7. Compression Test on Iron and Steel.

8. Compression Test on Concrete, using compressometer.

9. Flexure Test of Wood Sticks.

10. Flexure Test of built structures like Brakebeams or Bolsters.

11. Flexure Test of Concrete and Reinforced Con

crete.

12. Torsion Test of Steel.

13. Impact Tests.

14. Cement Tests.

15. Specific Gravity of Cement.

16. Wire Rope Test-Test of Separate Wires.

17. Wire Rope Test-Entire Rope.

18. Cloth and Yarn Test.

19. Belt Testing.

20. Cold and Quench Bending Test.

21. Hard and Soft Steel Flexural Test.

22. Effect of Overstrain and Subsequent Annealing. 23. Rattler Test for Brick.

24. Analysis of Data.

25. Test of Draft Rigging.

26. Test of Couplers.

27. Calibration.

FORMS AND INSTRUCTIONS.

It is recognized that instruction in a laboratory for testing materials demands a more constant supervision and closer attention on the part of the instructor than is the case in, for instance, a steam laboratory, since the operations of placing material in the machine and attaching micrometers differ with nearly every experiment. Furthermore, the attention of the student should be called to the phenomena which occur in the material under test. Due to necessity, however, of organizing the work for the handling of large sections, it is necessary, as far as possible, to prepare forms directing the operations of the student and instructing

him with reference to the preparation of the reports.

Such reports in general should state the purpose of the experiment, the material supplied, the methods of tests, a presentation of the actual data, analysis and exhibition of the data in the form of diagrams, and finally the conclusion, or comparison of the results with standard results. It is not the author's belief that the student's time is profitably used in making elaborate drawings of machines and apparatus used, and it is his practice to do away as far as possible with merely clerical work on the part of students by supplying the proper forms.

There is here appended a number of directions for performing the more important experiments in the laboratory. Such instructions are supplied to students in their work. These are offered with the hope that they may prove of use to other instructors, and with the desire to obtain criticism upon the methods therein outlined. The forms are not complete for all the experiments, but the main experiments are included.

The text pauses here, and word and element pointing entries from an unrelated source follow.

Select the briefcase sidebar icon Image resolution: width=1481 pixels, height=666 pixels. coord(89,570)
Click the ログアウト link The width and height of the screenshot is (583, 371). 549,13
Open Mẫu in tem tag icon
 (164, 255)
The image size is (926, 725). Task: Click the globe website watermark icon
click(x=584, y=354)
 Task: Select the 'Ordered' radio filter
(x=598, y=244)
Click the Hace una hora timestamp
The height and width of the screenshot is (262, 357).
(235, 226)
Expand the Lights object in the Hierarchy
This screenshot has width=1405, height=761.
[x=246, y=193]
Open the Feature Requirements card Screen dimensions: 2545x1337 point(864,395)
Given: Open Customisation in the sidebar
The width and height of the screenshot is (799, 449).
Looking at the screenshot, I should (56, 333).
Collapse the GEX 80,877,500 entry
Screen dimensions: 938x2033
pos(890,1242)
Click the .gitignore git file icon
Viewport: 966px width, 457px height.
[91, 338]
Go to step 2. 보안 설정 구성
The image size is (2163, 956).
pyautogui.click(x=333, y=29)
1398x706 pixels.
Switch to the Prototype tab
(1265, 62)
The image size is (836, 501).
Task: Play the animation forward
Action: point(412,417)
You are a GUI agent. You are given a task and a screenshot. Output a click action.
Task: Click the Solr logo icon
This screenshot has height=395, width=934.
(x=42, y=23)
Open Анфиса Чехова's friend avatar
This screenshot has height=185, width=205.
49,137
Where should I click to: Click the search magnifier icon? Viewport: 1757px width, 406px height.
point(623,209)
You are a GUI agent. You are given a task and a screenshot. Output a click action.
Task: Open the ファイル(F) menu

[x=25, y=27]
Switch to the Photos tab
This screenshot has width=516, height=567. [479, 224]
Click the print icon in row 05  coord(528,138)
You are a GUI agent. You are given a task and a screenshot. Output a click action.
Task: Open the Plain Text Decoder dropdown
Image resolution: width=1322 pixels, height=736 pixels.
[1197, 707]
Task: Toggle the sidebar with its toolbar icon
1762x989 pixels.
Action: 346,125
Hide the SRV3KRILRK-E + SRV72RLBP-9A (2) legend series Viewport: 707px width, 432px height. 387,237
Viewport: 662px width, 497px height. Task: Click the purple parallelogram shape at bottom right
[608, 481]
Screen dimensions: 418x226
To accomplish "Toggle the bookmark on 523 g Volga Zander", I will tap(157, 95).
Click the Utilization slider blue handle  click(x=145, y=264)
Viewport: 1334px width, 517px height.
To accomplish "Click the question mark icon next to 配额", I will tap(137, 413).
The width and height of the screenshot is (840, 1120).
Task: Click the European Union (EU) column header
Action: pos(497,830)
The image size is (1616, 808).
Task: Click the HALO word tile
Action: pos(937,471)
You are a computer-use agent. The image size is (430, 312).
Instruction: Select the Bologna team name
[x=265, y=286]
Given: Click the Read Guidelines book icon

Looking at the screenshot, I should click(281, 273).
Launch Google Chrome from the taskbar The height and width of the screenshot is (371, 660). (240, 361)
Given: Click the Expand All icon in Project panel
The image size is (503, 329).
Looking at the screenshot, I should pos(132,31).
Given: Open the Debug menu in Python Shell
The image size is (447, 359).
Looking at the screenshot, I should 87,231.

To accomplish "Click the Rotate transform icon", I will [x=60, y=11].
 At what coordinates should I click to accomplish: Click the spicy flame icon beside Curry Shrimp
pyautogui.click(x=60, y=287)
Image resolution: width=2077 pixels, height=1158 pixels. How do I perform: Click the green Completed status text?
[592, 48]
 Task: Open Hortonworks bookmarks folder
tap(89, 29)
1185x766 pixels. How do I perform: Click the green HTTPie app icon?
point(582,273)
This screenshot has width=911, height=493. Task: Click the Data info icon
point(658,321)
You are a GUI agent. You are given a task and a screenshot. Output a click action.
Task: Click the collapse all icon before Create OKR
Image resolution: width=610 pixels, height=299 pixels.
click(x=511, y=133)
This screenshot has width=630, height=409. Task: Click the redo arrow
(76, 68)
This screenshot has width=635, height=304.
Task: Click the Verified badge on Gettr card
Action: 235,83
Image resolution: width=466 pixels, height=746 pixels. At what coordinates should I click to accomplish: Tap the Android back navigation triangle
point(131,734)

TENSION TEST OF IRON AND STEEL.

I. Purpose of the Experiment.

The experiment is intended to represent the conditions obtaining in an ordinary commercial test with the exception that the speed of descent of the pulling head of the testing machine is much slower than customary in commercial laboratories. The experiment will determine the strength and ductility of the material which are the common measures of quality. The kind and classification of the material supplied may be known from the results of the experiment.

II. Preliminary.

1. Note the serial number or mark on the specimen. 2. With vernier or micrometer calipers measure the average dimensions of the cross section.

3. Lay off gauge length of eight inches, each inch being marked by a light center punch mark.

4. Carefully balance the testing machine and then insert the test-piece in the wedges, being careful that the test-piece is centrally disposed in the axis of the machine, and that the ends of the test bar project slightly beyond the wedges. Grip the wedges by applying a load of about 500 pounds. Chalk a small area of the bar near the upper gauge mark. Before proceeding with the test allow the instructor to inspect the work.

III. Operations in Testing.

One student should insert one leg of a pair of dividers in the lower gauge mark and scribe a line with the upper leg on the area previously chalked. Apply the load at a low and uniform speed and operate the poise so as to keep the scale beam floating.

The operator with the dividers should notify the operator at the poise when the width of the scribed line increases perceptibly due to sudden increase in the rate of stretching of the test bar under the load. At this time the beam may be expected to drop suddenly and remain down. This increase in elongation without a corresponding increase in loads is the "yield point," or commercially, the "elastic limit." It is a point beyond the true elastic limit as obtained in experiment No. 3.